Advertising is the activity or process of producing advertisements for commercial products and services – this is the definition you can find in dictionaries. The real definition, to put it bluntly, is that advertising is just a fancy way to persuade people to buy. But is that all advertising does? There’s a very remarkable saying that advertising sells more than just products. It can influence us to make perceptions, help us to carve boundaries – and, in some, cases might even prompt us to break some of them.

If you’ll look closely at the advertisements around you, you will see a pattern; a pattern of objectifying and sexualizing women, which is both insulting and demeaning. Tall, petite, perfect looking models are usually seen in the advertisements for cooking oil, washing powders and even motor bikes. The influence of these ads is quick, cumulative and – for most part – even subconscious. And the ones who are most affected by this are young women and girls.

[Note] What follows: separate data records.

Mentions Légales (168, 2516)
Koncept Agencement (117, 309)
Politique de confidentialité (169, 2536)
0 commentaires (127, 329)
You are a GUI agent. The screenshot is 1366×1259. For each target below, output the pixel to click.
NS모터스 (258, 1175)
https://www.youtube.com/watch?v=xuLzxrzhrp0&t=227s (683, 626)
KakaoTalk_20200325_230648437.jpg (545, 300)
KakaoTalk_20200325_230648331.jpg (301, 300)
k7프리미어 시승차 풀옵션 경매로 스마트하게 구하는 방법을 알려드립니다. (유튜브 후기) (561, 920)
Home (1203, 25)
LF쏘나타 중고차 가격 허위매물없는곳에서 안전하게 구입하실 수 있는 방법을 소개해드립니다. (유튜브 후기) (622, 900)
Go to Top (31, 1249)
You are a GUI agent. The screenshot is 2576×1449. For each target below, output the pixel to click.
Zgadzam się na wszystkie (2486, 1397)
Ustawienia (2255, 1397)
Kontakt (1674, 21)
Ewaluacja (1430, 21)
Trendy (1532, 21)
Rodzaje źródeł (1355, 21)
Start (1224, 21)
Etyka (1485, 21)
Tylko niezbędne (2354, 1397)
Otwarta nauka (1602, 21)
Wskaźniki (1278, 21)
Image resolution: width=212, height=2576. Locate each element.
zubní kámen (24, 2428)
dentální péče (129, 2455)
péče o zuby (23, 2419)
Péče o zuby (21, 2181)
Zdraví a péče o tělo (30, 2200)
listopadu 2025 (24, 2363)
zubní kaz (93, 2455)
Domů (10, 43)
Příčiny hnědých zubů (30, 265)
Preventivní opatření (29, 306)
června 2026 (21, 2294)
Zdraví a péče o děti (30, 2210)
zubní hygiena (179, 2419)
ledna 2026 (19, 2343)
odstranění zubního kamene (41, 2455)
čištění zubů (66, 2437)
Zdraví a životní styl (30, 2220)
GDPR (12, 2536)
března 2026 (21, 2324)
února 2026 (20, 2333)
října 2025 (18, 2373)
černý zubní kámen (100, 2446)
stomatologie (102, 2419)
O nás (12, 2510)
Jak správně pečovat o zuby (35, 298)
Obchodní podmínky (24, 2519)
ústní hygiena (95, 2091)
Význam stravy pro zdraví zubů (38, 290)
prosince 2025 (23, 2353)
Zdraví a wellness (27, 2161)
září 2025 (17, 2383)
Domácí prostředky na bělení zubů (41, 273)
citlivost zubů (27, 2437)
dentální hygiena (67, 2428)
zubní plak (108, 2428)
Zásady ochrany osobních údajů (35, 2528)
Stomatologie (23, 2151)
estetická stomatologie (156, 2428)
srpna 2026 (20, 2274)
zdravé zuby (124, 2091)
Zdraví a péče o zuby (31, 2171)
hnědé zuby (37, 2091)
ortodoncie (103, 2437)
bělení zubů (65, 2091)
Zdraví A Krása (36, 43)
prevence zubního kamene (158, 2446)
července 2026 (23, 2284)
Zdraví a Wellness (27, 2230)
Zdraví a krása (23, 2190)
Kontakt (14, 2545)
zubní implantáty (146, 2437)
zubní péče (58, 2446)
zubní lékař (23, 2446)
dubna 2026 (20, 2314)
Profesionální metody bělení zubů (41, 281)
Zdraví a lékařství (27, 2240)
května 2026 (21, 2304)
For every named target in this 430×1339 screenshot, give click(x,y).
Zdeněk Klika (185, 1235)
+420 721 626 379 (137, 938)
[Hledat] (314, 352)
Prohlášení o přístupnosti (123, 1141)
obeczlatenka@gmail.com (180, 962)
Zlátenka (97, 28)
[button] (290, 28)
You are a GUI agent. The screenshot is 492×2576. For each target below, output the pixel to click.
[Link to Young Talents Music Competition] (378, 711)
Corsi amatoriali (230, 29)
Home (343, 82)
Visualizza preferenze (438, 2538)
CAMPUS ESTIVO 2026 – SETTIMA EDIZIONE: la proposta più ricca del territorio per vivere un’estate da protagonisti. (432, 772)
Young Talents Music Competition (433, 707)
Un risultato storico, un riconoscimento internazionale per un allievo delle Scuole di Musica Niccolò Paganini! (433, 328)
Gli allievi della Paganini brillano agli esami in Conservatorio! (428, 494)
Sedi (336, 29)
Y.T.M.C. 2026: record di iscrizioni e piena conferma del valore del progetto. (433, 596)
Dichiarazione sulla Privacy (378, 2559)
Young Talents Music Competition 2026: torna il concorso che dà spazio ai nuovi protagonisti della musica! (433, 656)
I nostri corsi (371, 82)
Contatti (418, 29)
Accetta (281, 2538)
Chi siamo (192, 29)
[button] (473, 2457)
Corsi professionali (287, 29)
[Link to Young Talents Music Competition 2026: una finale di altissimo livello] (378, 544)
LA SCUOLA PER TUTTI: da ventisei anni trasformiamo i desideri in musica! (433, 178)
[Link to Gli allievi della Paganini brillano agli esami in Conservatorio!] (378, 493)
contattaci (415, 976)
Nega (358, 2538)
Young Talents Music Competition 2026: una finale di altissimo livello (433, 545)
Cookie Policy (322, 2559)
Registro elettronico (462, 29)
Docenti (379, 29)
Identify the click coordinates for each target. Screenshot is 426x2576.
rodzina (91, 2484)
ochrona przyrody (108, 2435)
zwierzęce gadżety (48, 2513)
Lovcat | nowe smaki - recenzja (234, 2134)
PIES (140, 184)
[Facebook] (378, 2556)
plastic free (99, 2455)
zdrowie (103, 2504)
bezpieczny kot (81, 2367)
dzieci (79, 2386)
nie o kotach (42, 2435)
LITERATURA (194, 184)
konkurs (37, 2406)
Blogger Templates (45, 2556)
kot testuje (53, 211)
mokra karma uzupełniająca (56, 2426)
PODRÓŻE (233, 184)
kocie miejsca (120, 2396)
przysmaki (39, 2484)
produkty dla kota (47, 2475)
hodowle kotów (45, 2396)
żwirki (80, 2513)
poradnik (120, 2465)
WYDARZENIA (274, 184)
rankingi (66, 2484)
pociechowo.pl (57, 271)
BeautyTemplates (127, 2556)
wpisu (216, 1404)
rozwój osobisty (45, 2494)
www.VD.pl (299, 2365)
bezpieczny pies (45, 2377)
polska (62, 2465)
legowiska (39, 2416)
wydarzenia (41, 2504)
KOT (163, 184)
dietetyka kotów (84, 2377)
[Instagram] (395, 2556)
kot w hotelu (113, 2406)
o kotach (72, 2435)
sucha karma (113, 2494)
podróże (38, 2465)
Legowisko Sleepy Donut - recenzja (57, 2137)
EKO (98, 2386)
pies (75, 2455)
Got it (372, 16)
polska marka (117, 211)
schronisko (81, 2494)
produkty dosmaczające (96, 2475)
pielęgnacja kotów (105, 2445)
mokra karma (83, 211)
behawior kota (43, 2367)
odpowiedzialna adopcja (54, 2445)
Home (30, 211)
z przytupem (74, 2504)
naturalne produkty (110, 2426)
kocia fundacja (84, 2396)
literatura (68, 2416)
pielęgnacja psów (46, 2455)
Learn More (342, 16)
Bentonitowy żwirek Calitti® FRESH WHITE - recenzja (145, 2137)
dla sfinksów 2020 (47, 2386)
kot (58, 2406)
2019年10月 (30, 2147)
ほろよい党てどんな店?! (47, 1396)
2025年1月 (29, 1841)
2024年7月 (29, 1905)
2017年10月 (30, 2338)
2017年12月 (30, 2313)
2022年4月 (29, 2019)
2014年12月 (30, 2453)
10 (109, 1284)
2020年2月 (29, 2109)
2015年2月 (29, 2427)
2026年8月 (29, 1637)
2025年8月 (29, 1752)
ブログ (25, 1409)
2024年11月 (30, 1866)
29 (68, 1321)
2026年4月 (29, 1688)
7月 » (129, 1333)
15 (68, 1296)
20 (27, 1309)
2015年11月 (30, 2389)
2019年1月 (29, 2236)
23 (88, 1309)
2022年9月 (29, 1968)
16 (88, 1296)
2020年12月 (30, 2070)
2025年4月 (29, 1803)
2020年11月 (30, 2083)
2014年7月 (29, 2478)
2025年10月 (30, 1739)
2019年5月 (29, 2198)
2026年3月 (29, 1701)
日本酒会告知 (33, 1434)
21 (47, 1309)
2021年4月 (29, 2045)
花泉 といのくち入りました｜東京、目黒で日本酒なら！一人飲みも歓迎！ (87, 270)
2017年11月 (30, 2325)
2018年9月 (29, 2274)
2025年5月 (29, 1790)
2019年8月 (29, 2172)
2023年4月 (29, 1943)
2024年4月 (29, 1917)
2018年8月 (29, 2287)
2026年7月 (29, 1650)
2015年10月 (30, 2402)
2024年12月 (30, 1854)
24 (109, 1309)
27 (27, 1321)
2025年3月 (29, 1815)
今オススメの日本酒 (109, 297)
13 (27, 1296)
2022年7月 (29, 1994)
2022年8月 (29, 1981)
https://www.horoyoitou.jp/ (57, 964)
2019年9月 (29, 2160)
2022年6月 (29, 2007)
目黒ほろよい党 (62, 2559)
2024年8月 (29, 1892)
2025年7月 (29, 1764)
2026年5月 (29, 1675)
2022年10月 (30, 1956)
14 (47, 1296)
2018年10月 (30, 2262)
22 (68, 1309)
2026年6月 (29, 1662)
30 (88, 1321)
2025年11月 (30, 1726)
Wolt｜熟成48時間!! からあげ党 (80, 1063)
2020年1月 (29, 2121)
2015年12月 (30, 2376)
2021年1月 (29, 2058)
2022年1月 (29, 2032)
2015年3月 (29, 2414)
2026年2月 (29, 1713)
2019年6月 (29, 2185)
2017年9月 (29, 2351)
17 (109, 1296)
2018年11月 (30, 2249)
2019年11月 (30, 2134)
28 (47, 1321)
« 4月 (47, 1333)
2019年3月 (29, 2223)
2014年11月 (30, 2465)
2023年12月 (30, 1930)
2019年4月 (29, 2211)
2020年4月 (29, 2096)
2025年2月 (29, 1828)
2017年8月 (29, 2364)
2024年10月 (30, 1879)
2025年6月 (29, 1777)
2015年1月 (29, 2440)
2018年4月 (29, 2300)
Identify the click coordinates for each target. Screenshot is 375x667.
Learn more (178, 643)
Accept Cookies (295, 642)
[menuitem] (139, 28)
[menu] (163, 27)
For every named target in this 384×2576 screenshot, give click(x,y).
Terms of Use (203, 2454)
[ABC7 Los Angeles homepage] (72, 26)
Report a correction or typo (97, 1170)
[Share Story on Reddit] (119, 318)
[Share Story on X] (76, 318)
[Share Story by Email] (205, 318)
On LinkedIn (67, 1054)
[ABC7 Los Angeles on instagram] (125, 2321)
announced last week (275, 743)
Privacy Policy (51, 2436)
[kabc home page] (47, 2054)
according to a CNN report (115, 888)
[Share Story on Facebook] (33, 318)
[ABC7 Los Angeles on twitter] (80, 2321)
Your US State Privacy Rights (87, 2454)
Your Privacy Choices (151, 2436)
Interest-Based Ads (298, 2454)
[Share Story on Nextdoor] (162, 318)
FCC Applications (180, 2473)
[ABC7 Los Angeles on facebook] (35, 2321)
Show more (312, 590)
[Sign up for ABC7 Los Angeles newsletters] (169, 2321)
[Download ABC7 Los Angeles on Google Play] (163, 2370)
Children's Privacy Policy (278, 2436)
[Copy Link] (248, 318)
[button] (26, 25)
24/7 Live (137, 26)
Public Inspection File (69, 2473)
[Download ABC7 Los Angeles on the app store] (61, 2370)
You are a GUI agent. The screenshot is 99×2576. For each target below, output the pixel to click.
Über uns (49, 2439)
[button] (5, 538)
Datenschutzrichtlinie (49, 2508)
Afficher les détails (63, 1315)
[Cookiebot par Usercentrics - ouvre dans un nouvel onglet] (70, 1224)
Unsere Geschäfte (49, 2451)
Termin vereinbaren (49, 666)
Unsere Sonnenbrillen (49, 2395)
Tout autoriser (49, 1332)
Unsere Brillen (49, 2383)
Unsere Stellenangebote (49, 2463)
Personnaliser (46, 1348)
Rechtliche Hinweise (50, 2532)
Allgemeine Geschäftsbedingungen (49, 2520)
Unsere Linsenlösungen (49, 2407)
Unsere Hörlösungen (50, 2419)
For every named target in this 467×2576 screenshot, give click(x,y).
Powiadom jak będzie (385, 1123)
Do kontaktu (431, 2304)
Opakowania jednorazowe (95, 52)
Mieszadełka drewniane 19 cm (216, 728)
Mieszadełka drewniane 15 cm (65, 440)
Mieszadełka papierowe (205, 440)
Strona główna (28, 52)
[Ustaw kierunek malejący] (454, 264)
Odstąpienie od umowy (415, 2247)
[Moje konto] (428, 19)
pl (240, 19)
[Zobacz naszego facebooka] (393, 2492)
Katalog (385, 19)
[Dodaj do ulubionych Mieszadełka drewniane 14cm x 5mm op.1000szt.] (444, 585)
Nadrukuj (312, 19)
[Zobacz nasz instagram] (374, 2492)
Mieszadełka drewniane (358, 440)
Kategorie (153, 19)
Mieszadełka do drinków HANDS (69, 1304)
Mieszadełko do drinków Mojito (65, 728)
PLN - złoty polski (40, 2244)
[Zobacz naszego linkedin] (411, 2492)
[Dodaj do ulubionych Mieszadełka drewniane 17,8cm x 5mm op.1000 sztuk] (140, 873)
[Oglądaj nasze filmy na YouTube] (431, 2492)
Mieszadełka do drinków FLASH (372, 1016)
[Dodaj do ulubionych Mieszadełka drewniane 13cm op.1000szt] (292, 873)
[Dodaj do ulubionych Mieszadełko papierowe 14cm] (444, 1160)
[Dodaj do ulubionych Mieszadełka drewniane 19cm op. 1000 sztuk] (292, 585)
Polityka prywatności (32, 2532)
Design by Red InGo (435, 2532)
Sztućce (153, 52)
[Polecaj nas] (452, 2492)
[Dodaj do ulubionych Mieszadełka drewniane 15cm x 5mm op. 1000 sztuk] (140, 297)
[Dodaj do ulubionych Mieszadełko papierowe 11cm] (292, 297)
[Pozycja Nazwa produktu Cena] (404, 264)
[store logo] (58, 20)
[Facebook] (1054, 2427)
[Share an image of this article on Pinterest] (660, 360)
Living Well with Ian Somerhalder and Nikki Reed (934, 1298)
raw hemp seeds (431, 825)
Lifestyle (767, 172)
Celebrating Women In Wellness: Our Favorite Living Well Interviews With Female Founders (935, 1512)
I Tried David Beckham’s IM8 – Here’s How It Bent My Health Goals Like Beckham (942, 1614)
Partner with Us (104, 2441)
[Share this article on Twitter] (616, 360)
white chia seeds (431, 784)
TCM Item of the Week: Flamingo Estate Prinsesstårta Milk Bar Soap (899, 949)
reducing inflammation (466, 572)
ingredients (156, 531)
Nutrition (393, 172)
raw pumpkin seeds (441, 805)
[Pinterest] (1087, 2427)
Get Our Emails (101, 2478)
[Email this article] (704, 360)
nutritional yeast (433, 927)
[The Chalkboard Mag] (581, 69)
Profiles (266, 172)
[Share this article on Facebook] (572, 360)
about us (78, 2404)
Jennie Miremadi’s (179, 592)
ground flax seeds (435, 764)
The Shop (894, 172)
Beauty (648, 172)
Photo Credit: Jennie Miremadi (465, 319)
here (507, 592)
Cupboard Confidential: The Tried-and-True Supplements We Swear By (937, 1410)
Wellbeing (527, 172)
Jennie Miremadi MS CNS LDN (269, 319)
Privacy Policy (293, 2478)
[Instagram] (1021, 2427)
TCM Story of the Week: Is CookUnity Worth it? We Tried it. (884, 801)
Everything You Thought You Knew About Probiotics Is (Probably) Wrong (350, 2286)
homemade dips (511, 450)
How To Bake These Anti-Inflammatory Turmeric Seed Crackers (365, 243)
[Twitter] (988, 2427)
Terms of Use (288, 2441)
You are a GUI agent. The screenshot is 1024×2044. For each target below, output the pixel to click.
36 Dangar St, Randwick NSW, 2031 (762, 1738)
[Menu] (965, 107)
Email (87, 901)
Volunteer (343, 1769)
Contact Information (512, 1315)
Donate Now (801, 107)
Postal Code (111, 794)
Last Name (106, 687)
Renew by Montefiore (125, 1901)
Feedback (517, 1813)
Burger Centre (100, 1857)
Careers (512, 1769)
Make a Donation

Take fairness cream ads as an example, which pop onto your TV screens after every 15 minutes. They show a dusky girl whose life is miserable because of her skin color. But after using the said cream her life magically transforms. She gets good grades and does remarkably in interviews. By connecting success with skin color they are actually giving the impression that if you are fair, you have nothing to worry about. This makes me sick.

It is important to note here that the women we see in TV commercials and on billboards have the luxury of perfect lighting, makeup and professional photography. And, not to forget, Photoshop. Thus the message girls receive from a young age is to measure up to this impossible ideal. What kinds of thoughts surface in a young woman’s mind when she looks at her reflection in the mirror? She’ll only say “My figure isn’t perfect enough”.

Or “My complexion isn’t fair enough” or “I am not tall enough.” Girls start to hate their very bodies. They start to suffer from depression, eating disorders and low self-esteem. The gap between what a woman is and what she wants to be widens. They start investing more time and money trying to modify themselves. Breast augmentation, nose reshaping, liposuction, eyelid surgery and facelift are the most popular kinds of surgeries nowadays.

When she goes outside, instead of seeing the world, she will only concentrate on how the world sees her. This is so because the commercials, humongous billboards and the society keeps on reminding her that she is not perfect and it is not at all OK to be anything less than perfect.  They imply only one message that the most important thing a girl can be is beautiful, and mock at her inability to reach this unrealistic standard. Not only that, but this also affects the way men feel about the real women in their lives.

I cannot help but condemn such a behavior. It is not wrong to try to improve yourself. It is not wrong to desire to be desired. But it is wrong when this is the only thing you can think about. When instead of thinking about their career, studies and ways to make a difference, talented girls only ponder on how to make their imperfect bodies perfect. Investing only in this, is wrong.

However, merely condemning this behavior isn’t enough – we’ll have to take practical steps, you and I. Next time you see a girl, try to look beyond her appearance. The next time you want to compliment a girl don’t just tell her she is pretty, but admire her other traits. Tell her you think she is kind, hardworking, generous, and persistent. Why is ‘pretty’ the highest compliment you can give a girl? It is time that girls come out of their cocoons of insecurity and start using their resources to do what they do best. It is time women stopped obsessing over their looks and started obsessing over making a difference, changing the world or trying to conquer it.

Because there is so much more a girl can be than just beautiful.